先週、大統領選があった。結果はご存知の通りトランプの勝利。ここカリフォルニアではヒラリーが勝利したようだが、中部などでトランプは圧勝だった。

投票日翌日の朝は会社の駐車場はガラガラだった。皆深夜まで固唾を飲んで、大統領選のニュース速報を見ていたのだろう。

私自身は選挙権がないので傍観者の立場だが、移民への対応がどうなるかに大いに興味があった。トランプは基本移民を追い出す政策を掲げているので、状況次第では自分にも影響が及ばないと言いきれない。今後どうなるか注視する必要がある。

周りに聞くと、選挙当日でもヒラリーが勝つに違いないと思っている人が多数派だった。どうせヒラリー勝つから選挙行かないという人も。

トランプは支持したくないけれど、ヒラリーは嫌い、という意見も聞こえた。トランプ支持と公言すると、ちょっとおかしな人とか負け組とかに見られやすい(と少なくとも本人は思っている)ので、トランプ支持とは言いたくない、トランプの過激な言動に正直引いてる。でもヒラリーは嫌いという感じ。

ヒラリーは選挙戦終盤に黒い疑惑が次々出てきたが、それ以前から一定数に感情的に嫌われていた感がある。女性でヒラリー嫌いという人も少なくなかった。
そういう人と話していると、なんだかんだ理由をつけてはいるけど、ヒラリーが嫌いというのが先に来ているのかなと思った。黒い疑惑はそういう層へのトドメになった。

どういうことかと思ってニュースや公開討論会を見ていたら、ヒラリー嫌い派の気持ちもちょっとわかる気がした。ヒラリーってなんだか冷たそうなイヤなやつに見えるのだ。トランプが熱いバカを演じているので、対比で一層そう見える。世話好き肝っ玉母ちゃん風にすればもっと人気がでたかもしれない。
その点、オバマはすごいエリートだけどナイスガイオーラが半端ないのは流石だ(ただの優男という説もある)。

ただ、女性であるヒラリーが仕事場でバリっとカッコつけてざるをえないのは本当によく理解できる。女性は本当になめられやすいので、カッコつけず迫力を出さずにいたらアメリカでは職場でサバイブできない。敵味方含めて周りから馬鹿にされないためには男性以上にぴりっとスキを見せない必要がある。

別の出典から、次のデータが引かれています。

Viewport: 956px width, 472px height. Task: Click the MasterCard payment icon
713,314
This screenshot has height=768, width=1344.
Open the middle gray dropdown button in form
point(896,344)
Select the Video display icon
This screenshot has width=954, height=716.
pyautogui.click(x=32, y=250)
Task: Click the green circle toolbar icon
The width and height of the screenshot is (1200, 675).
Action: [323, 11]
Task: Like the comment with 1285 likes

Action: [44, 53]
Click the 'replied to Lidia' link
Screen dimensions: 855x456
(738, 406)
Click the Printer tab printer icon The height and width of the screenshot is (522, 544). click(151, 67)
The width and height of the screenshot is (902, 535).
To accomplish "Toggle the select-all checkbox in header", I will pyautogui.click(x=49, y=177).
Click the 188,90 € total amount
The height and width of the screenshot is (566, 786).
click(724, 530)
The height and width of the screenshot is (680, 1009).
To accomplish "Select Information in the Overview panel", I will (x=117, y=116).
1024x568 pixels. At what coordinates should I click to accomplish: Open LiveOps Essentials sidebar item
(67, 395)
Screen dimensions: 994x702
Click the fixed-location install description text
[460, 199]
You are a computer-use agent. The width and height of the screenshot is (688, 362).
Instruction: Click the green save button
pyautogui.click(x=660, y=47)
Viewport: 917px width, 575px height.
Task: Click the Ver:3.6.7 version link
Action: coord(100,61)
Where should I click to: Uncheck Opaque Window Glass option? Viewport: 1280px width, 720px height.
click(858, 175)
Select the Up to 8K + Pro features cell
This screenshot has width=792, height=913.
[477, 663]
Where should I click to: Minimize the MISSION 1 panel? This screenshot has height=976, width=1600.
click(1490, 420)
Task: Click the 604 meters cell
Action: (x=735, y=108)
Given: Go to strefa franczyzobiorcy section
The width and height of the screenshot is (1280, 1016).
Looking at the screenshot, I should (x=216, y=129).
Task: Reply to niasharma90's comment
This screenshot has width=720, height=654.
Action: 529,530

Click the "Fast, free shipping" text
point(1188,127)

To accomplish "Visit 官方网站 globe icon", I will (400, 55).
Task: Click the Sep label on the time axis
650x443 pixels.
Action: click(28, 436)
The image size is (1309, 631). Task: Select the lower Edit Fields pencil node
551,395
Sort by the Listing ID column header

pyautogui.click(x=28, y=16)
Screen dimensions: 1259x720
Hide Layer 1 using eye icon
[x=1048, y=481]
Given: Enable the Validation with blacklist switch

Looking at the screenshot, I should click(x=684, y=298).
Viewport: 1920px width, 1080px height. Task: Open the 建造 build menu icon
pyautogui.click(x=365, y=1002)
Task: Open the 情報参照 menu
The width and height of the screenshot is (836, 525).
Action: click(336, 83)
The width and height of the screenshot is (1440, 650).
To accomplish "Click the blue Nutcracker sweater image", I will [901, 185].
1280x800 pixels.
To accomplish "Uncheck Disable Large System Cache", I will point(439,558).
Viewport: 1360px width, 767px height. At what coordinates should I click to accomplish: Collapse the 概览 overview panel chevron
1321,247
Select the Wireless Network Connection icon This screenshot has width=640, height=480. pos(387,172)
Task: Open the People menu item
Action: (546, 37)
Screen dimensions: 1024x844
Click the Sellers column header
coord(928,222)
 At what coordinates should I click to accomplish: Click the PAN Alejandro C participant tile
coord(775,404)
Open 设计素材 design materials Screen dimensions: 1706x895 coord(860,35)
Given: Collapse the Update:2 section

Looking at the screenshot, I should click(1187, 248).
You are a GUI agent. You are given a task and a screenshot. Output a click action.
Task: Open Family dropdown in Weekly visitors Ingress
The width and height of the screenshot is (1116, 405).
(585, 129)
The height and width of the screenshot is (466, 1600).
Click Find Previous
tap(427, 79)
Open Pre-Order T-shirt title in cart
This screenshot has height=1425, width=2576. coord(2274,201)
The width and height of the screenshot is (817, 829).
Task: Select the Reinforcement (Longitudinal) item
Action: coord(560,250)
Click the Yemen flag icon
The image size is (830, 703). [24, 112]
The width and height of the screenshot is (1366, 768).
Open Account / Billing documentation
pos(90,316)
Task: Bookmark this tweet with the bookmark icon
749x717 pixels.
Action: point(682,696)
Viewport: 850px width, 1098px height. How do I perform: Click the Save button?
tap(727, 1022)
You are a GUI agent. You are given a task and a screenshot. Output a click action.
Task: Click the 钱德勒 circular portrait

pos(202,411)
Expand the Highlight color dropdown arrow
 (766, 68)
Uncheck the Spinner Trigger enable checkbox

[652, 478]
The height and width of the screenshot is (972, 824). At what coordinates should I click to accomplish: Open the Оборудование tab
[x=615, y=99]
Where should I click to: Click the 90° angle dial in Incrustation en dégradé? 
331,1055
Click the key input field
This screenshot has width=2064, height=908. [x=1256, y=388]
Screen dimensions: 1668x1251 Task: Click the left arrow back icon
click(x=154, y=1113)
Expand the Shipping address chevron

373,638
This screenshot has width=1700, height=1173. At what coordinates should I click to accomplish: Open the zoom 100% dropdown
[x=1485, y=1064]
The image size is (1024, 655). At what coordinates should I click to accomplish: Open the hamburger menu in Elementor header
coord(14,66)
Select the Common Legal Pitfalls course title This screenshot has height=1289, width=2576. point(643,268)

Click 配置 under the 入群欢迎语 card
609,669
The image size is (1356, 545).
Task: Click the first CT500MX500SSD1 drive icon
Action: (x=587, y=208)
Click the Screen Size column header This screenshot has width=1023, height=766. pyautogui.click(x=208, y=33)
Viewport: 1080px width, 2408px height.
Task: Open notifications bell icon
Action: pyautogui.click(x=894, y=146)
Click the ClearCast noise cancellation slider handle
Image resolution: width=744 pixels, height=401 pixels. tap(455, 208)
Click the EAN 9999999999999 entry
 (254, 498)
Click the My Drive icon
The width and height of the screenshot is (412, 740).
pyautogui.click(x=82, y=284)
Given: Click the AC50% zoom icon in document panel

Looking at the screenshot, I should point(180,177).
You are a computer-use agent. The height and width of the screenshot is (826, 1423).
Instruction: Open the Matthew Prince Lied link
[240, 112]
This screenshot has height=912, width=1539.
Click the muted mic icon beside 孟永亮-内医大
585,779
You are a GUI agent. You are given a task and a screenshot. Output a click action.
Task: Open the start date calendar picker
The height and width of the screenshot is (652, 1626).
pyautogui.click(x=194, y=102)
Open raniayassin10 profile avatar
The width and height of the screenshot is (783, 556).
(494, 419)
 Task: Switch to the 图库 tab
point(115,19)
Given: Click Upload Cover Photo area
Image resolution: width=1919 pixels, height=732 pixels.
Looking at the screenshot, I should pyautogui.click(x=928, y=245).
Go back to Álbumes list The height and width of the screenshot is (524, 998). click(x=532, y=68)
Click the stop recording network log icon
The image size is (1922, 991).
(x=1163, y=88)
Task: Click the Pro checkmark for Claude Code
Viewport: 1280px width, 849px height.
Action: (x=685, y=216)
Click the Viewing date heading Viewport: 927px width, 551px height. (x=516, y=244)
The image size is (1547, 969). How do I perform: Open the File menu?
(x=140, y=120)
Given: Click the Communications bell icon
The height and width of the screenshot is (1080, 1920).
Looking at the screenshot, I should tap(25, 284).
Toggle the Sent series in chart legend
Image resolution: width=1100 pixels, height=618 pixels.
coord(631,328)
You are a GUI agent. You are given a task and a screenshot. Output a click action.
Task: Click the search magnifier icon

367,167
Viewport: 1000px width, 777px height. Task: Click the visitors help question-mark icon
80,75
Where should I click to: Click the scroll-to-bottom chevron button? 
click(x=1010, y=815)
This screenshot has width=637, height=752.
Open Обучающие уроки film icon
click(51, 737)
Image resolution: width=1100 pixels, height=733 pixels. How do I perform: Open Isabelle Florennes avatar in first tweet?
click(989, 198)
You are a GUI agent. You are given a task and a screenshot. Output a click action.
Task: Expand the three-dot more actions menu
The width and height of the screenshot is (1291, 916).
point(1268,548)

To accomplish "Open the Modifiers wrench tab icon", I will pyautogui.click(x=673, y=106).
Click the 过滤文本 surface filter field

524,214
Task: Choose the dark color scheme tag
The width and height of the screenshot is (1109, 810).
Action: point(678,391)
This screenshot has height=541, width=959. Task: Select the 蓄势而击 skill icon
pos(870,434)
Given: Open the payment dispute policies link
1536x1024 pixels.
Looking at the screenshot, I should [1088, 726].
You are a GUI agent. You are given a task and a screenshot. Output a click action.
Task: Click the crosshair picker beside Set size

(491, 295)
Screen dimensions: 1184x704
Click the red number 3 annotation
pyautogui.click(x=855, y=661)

一方で、政治家、特に大統領はみんなの味方感がないと支持されない。女性政治家の場合、そのさじ加減が男性よりも難しいのではと思う。

大統領選挙とは規模とかシステムは違うけれど、わりとサラッと小池さんを知事に選んだ東京都は実は柔軟だしすごいなーと思う。地方都市では難しかったかもしれない。

トランプは言動がめちゃくちゃで偏っているけど、なんだかんだ熱い。アメリカ人は基本的にエネルギー量が多い熱い人が(日本人である私から見ると)好きな傾向にあるし、そういう人の意見が通りやすい。インテリが多い地域は偏った発言を公の場でするとアウトだが。
周りの人に聞くと、細かい政策などをきちんと把握している人はほとんどいなかったので、結局は好き嫌いがひとつの大きなファクターだったんだろう。